The guide notes that the board and the audit committee must come to an assessment of audit quality and auditor independence in its own right, and that this responsibility cannot be delegated.
Senior management might have input into a board- initiated process when a comprehensive review is undertaken, but the responsibility falls to the board. A board or audit committee doesn’t have to produce a score for the purposes of the comprehensive review. What matters is that the processes and questions outlined are used as prompts to review the relationship between board and audit firm.
Planning a review
A comprehensive review of the audit engagement will need its scope set out with key timelines and processes in place. Areas of focus should be decided and, for example, any referral to a board of directors of a company’s auditor by the corporate regulator might trigger a review. “The audit committee determines the scope, timing and process of the periodic comprehensive review,” states the guide. “This includes determining what period of time should be covered, what information is required from entity personnel, and what input is required from the audit firm. It also includes determining what questions the audit committee needs to consider in conducting the review.”
Senior management and finance staff will have contact with the audit engagement team and should be consulted to provide input into the planning processes.
“The audit committee obtains information from management, with potential questions for the CEO, CFO, internal auditors and others as considered necessary,” states the guide. “The audit committee will need to determine from whom input is required, the specific questions to be addressed, and whether the audit committee wishes to obtain input in writing or through discussions.”
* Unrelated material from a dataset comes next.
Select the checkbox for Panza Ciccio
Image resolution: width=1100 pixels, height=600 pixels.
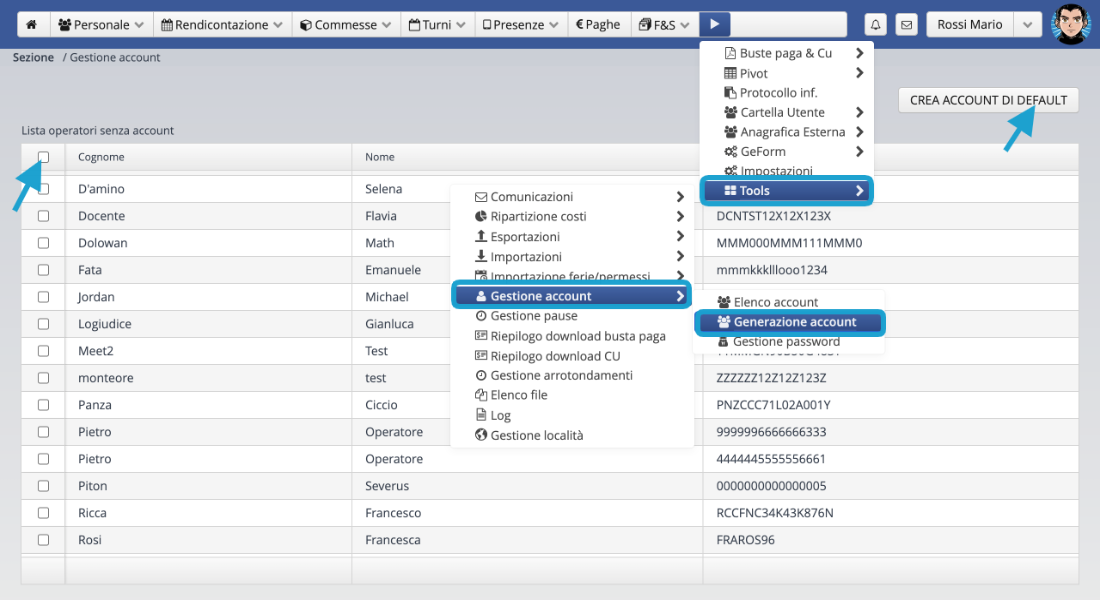pyautogui.click(x=43, y=405)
There is also a list of questions that the audit firm could be asked by the board of directors, given it is responsible for the quality of the financial statement audit. “When gathering information from the audit firm, the audit committee might seek the involvement of senior members of the audit firm, including the engagement partner and senior audit firm partners with firm leadership responsibilities, including quality control and audit quality,” states the guide.
All of this information is reviewed by the audit committee members individually before they collectively agree on the review process outcomes.
The end result
A review of the work done by an audit firm by an audit committee will result in one of several possible outcomes:
- Board members might be satisfied with the audit engagement and it passes with flying colours.
- Tweaking of audit engagement arrangements could be recommended and an audit firm may be required to implement changes before a review is closed.
- An audit committee may decide, based on the facts presented before it and any concerns that arise, that it is time to put the audit out to tender. The existing audit firm could be asked to participate in the tender.
- Other actions could also be recommended to the board of directors as a whole. “The audit committee may decide that the next comprehensive review should be performed earlier than normal or that the next annual assessment of the external auditor should focus on evaluating the effectiveness of planned remedial actions,” the guide says. “The audit committee may also recommend changes to entity policies dealing with matters such as the hiring of audit firm staff or the provision of non-audit services.” A final step in the comprehensive review is the public disclosure of the results. The guide says that the board should include key details of the outcome of the review process and ensure it is published in some form for stakeholders.